Dallas has freed more inmates after DNA testing than any other county nationwide, said Natalie Roetzel of the Innocence Project of Texas. Texas leads the country in prisoners freed by DNA testing, releasing at least 30 wrongfully convicted inmates since 2001, according to the Innocence Project.
One of the biggest reasons for the large number of exonerations is the crime lab used by Dallas County, which accounts for about half the state’s DNA cases. Unlike many jurisdictions, the lab used by police and prosecutors retains biological evidence, meaning DNA testing is a viable option for decades-old crimes.
District Attorney Craig Watkins also attributes the exonerations to a past culture of overly aggressive prosecutors seeking convictions at any cost. Watkins has started a program in which law students, supervised by the Innocence Project of Texas, are reviewing about 450 cases in which convicts have requested DNA testing to prove their innocence.
“It is time we stop kidding ourselves in believing that what happened in Dallas is somehow unique,” said Jeff Blackburn, the founder of the Innocence Project of Texas. “What happened in Dallas is common. This is Texas.”
The hearing attracted a standing-room-only crowd that included Watkins, who was greeted warmly by two wrongly convicted Dallas men who have since won their freedom. Also there was state Rep. Terri Hodge, a member of the criminal jurisprudence committee, who promised unspecified reforms when the Legislature convenes in 2009.
Chatman was 20 when the victim, a young woman in her 20s, picked him from a lineup. Chatman said he lived five houses down from the victim for 13 years but never knew her.
She identified him in court as the attacker, and serology tests showed that the type of blood found at the crime scene matched that of Chatman — along with 40 percent of other black males.

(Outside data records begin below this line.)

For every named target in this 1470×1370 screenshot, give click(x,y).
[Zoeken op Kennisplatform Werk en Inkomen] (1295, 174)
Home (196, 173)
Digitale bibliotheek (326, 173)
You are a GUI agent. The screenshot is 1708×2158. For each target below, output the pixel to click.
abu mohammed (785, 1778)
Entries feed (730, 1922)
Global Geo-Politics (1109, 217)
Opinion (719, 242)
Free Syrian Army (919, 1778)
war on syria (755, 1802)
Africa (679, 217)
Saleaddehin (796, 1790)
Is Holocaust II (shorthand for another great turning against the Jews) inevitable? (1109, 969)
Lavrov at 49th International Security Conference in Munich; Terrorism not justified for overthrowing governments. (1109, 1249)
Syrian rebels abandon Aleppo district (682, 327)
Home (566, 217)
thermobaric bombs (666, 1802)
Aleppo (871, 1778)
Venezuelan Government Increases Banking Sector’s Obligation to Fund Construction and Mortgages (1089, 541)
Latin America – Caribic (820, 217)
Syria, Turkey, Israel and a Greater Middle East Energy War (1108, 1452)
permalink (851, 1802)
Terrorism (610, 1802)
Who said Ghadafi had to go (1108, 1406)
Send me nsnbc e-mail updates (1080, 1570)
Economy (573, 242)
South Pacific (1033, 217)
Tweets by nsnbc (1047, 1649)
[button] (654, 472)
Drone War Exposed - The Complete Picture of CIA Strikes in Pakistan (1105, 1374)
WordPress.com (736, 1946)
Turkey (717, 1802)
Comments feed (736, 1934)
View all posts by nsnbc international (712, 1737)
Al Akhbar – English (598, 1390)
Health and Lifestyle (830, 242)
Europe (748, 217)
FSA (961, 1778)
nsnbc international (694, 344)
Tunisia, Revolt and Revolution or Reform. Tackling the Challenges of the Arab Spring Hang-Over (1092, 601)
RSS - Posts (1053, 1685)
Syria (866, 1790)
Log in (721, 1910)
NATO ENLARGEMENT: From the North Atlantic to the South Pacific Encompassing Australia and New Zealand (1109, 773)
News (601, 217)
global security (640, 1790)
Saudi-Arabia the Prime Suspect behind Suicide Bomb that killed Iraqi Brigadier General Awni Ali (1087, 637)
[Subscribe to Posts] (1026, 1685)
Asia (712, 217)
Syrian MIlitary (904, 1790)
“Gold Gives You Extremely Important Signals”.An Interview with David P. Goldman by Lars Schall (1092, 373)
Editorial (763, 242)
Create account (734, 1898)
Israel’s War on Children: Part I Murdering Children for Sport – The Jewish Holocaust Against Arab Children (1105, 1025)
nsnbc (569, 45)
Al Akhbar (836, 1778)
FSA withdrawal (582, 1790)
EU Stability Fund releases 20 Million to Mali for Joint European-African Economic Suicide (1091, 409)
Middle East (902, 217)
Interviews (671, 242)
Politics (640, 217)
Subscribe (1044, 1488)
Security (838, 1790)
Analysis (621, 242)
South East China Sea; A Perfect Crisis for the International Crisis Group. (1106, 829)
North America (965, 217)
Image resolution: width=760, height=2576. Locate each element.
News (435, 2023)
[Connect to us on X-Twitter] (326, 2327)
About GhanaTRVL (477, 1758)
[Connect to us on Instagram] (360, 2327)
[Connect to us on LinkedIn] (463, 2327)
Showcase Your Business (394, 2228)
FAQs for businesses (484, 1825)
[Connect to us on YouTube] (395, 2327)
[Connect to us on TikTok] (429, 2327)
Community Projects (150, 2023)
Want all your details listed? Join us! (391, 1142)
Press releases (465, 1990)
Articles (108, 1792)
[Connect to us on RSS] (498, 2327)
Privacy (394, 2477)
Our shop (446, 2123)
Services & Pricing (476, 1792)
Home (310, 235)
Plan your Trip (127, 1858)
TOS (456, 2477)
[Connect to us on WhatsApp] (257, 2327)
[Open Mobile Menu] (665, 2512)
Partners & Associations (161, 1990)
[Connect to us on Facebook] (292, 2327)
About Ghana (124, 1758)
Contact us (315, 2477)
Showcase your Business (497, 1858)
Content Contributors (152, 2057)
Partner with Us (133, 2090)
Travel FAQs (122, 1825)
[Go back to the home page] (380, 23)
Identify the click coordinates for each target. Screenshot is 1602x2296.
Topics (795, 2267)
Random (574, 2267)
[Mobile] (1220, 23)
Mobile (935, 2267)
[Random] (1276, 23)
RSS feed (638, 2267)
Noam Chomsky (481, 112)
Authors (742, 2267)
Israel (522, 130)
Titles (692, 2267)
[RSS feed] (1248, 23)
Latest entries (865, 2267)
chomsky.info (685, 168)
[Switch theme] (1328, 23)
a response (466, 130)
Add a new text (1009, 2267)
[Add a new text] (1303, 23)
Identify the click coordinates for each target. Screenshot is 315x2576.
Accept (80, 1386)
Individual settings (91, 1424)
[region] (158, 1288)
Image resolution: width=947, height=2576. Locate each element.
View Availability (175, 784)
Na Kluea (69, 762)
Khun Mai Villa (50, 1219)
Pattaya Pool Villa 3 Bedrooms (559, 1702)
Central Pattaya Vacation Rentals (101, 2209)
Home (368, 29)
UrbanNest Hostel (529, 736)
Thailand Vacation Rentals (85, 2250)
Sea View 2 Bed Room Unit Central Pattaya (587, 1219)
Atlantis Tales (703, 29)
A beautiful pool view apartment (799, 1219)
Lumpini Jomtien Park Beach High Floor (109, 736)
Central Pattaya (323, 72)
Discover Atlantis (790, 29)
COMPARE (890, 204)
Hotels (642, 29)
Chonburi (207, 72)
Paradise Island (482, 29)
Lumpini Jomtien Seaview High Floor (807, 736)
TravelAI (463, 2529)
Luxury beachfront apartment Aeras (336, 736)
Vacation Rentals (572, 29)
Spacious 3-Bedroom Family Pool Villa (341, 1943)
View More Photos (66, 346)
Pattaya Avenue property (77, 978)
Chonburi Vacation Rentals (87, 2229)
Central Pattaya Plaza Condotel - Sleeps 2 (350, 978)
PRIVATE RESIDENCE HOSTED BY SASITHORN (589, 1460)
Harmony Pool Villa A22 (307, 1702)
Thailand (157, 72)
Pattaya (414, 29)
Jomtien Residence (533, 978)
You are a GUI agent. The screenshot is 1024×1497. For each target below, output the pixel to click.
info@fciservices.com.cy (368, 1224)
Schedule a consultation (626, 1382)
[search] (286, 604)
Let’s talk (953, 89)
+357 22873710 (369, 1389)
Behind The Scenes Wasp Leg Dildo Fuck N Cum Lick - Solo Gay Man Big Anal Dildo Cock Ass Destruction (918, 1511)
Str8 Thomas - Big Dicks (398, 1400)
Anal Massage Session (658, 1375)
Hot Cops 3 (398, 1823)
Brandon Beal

Chatman said he was working at the time of the assault, an alibi supported by his sister, who was also his employer. Nevertheless, Chatman was convicted of aggravated sexual assault in 1981 and sentenced to 99 years in prison.
Chatman said he believes his race led to his arrest and conviction. The jury, he said, had one black member.
“I was convicted because a black man committed a crime against a white woman,” Chatman said. “And I was available.”
Chatman said he wants to work with the Innocence Project of Texas to support other people exonerated or wrongly convicted.
“I believe that there are hundreds, and I know of two or three personally that very well could be sitting in this seat if they had the support and they had the backing that I have,” Chatman said. “My No. 1 interest is trying to help people who have been in the situation I am in.”